Sunday, February 19, 2012

Catching Up

Well, it's been a long while since my last post. All of November, December, and January, and now most of February, gone silent. Why the delay? It all started with Eric's and my navigation class. Then it was the holidays and a freelance job that was a bit challenging, and, finally, an overwhelming sense of not knowing how or where to start blogging again.

But here I am (hello) and it seems appropriate that I start with the nav class. It was a great idea. We are interested in the subject matter, but in the effort to learn, we didn't handle the process well.

I chose the teacher. He's local, participated in our Coast Guard-approved safety class, and has more than ten years experience sailing the Caribbean. Perfect! I found the man's website, contacted him via e-mail, and we signed up.

Then all of our good intentions started to fall apart. The instructor wanted to delay starting the class (okay, fine, we have all winter). A third gentleman wanted to join the class (great, that means a reduction in fees). Next, the instructor announced he wanted to finish everything up during the month of November (which meant doubling up classes due to the holidays). The third wheel didn't want to attend classes on the weekend (which meant commuting out to the suburbs during rush hour). Eric and I, agreeable sorts that we are, compromised ourselves into failure. We made it to class; we took in the information, but we were so brain dead and tired as a result, that neither one of us picked up the textbook, our GPS, or a single chart until maybe one hour before the next class and by then we were worthless. The resentment was there and nothing made sense any more. We "participated" all the way up until the "final exam" and then dropped out rather than suffer through another "we just don't have time (whine) to make "whiskey" calculations due to (excuse #1), (excuse #2), and (excuse #3).
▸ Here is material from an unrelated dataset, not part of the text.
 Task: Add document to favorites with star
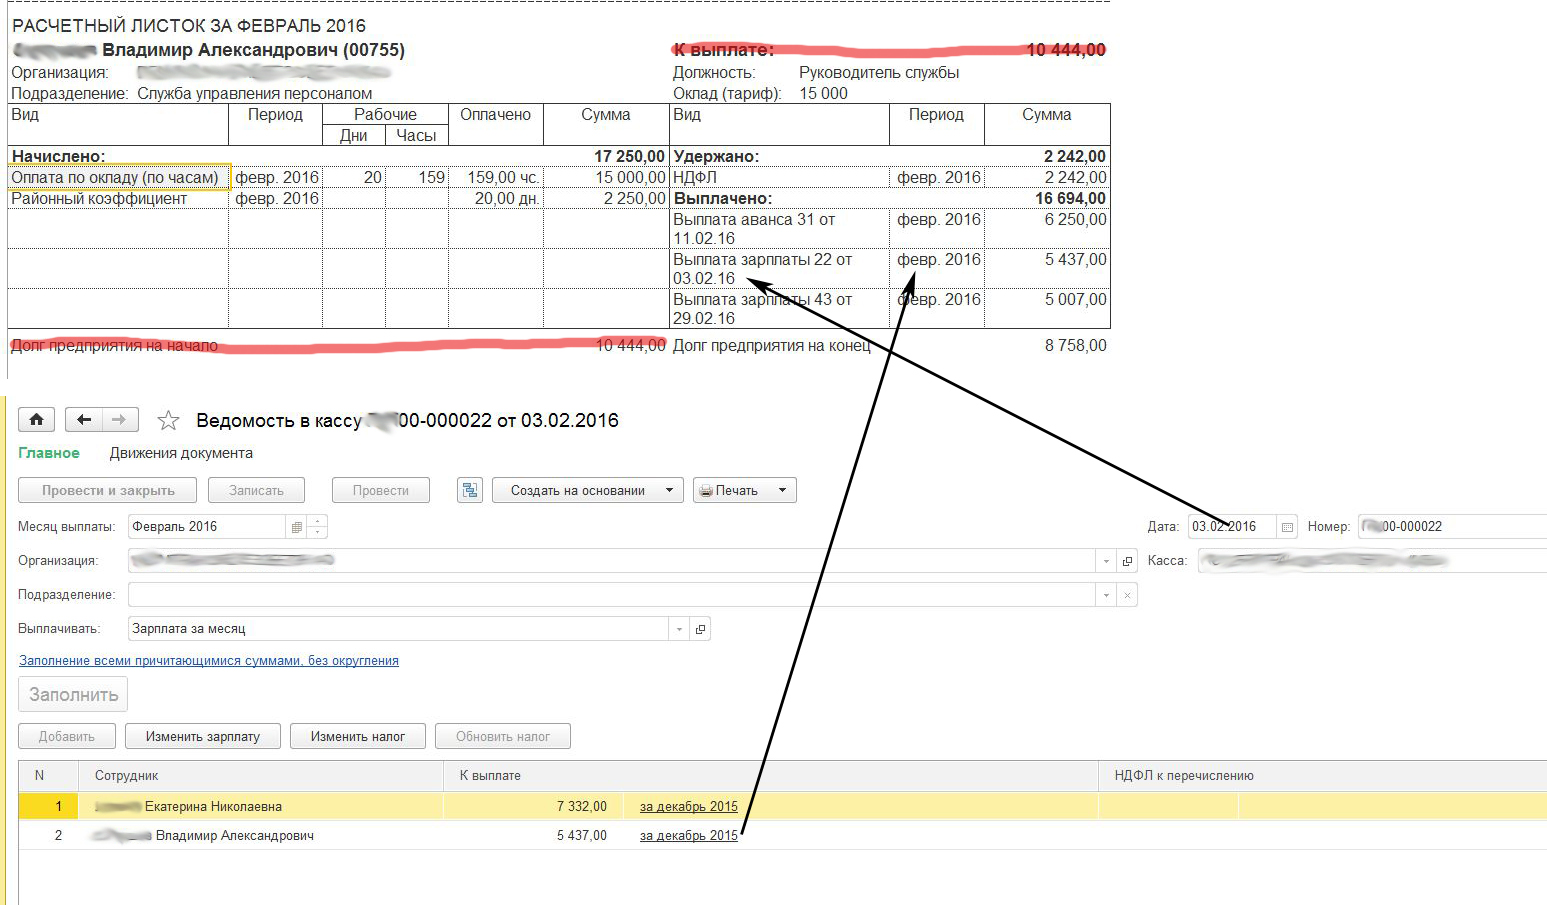coord(168,421)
Then, that out of the way, it was Thanksgivings, my mother's birthday, Christmas shopping - always supplemented with personal shopping, several visiting pets for the holidays, and an obsession with ancestry.com, the subject of tomorrow's post.

So, today, I give you a photo of Thanksgiving at my sister's house. It was a great celebration this year with more family members than usual and a lot of good music. A little bit late to blog about Thanksgiving, but loads more fun than telling you about how we flunked out of "Sail the Seas" navigation school. :-) See you again tomorrow.